In this study, we have investigated via public response analytics. Hence, stakeholders and policymakers can make better decisions and co-productions in response to future flood events. Digital media has recently applied to understanding the explicit facts, constraints, and challenges during the past urban flood events.
However, we have found most of the existing studies applied social media data (e.g., Weibo, Twitter, Facebook, etc.) at a small scale (e.g., district level in the city area). Existing studies were conducted for some specific urban flood events. It is hard to compare public responses among different cities. The major reason for these gaps can be summarised as digital media data analysis requiring much time and data resources.
Since 2015, building on advances in digital media mining, an inspiring technology that could be transformative in this space, namely, the “Global Knowledge Graph (GKG) of the Global Database of Events, Language and Tone (GDELT)” project. This tool is powerful that the GKG contains graph data. The GKG is coded from the contents of news media articles from nearly all corners of every country using automated algorithms. It offers various themes to describe the characteristics (e.g., time, emotions, locations) of natural disasters.
Notably, the GKG can overcome a significant challenge in assessing media trends (i.e., access to data). It provides structured data which can be analysed directly. Moreover, news media tends to be more critical and objective than social media because news articles are selected by reporters or editors.
Hence, the GKG is a valuable source via media data analytics and useful in urban flood resilience and planning research. This research aims to answer the research question: how to enhance urban flood risk management and resilience via media data analytics?
There are actually about 27 prefecture-level SCP pilot cities were taken as cases . A systematic investigation of news media responses to urban floods is conducted using the GKG data.
Firstly, the pattern of media attention and public sentiment is investigated, followed by an investigation of the relationship between news media responses and rainfall. After that, the variation of news media responses during an urban flood event is described.
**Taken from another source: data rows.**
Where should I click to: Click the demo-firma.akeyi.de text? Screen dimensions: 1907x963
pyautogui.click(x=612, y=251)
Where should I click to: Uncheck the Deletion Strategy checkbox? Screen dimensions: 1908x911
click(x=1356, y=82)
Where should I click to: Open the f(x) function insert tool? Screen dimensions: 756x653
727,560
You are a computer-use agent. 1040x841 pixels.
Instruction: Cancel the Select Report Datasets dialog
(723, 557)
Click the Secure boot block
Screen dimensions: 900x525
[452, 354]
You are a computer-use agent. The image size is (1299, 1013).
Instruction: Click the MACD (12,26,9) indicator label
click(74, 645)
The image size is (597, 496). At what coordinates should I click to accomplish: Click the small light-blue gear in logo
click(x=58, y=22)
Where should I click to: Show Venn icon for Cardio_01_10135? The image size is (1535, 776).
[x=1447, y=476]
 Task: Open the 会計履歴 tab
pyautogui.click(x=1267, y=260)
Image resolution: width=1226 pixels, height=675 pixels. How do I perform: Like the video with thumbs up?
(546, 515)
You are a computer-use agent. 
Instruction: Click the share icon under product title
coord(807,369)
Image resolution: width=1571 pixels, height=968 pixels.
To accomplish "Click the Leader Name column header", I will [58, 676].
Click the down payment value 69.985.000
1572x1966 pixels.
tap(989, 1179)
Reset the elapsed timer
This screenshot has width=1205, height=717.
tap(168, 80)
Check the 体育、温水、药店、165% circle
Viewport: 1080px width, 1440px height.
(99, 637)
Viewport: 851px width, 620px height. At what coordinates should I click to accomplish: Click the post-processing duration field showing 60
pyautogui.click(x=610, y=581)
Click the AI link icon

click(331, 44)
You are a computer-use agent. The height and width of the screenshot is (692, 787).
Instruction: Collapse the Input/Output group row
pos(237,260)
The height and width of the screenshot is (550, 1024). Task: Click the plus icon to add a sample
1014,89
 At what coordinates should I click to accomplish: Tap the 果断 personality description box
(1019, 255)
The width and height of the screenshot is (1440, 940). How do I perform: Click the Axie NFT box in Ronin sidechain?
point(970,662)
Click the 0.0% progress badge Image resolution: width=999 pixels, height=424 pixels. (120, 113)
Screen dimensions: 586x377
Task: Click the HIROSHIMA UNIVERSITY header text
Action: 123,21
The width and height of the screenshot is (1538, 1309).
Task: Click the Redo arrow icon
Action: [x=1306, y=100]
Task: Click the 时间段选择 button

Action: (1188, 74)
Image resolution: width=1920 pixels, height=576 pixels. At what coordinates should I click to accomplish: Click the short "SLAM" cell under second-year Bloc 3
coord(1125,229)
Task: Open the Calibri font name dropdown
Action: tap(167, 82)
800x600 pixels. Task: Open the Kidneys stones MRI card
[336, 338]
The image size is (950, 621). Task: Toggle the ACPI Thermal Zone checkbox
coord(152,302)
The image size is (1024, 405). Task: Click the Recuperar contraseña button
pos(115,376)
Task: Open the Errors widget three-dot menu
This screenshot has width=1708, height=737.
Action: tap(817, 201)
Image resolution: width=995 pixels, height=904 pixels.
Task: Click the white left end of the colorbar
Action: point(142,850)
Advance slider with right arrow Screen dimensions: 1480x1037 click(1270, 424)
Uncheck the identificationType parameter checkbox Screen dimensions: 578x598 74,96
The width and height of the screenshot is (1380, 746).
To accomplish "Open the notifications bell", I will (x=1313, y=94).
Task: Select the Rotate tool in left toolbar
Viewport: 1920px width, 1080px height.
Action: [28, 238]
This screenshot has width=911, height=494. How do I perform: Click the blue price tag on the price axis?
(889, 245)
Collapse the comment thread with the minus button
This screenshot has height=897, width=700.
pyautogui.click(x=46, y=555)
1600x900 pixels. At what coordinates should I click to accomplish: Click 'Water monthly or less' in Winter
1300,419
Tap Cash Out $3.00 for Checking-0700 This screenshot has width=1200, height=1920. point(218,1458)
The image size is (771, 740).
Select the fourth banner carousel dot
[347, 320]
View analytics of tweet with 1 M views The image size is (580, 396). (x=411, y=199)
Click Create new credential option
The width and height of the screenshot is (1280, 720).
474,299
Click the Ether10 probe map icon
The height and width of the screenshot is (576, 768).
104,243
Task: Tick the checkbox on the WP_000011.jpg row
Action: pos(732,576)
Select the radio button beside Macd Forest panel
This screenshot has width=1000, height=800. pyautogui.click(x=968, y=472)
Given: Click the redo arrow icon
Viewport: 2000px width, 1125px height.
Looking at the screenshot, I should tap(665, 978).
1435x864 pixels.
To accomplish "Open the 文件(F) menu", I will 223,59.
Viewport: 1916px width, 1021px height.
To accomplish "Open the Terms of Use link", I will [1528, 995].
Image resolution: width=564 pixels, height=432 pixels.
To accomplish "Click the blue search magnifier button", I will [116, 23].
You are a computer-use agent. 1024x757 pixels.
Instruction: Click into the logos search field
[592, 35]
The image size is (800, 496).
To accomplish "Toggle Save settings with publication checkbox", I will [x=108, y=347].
Finally, we discussed the opportunities and challenges in GKG analytics and other new technologies for enhancing urban flood resilience.
Through this study, we will contribute to and implement more resilient urban flood management in China's sponge cities and extensively in other Chinese cities. We hope readers can enjoy our findings and this study recommended the application of new technologies (e.g., GDELT GKG) for improving flood resilience. That will help enhance knowledge transformation among stakeholders, particularly from the previous flood events and experiences (e.g., reflections from communities and media).
In future studies, incorporating social-economic data will be helpful for a better understanding of preparedness and response disparities of urban flood resilience.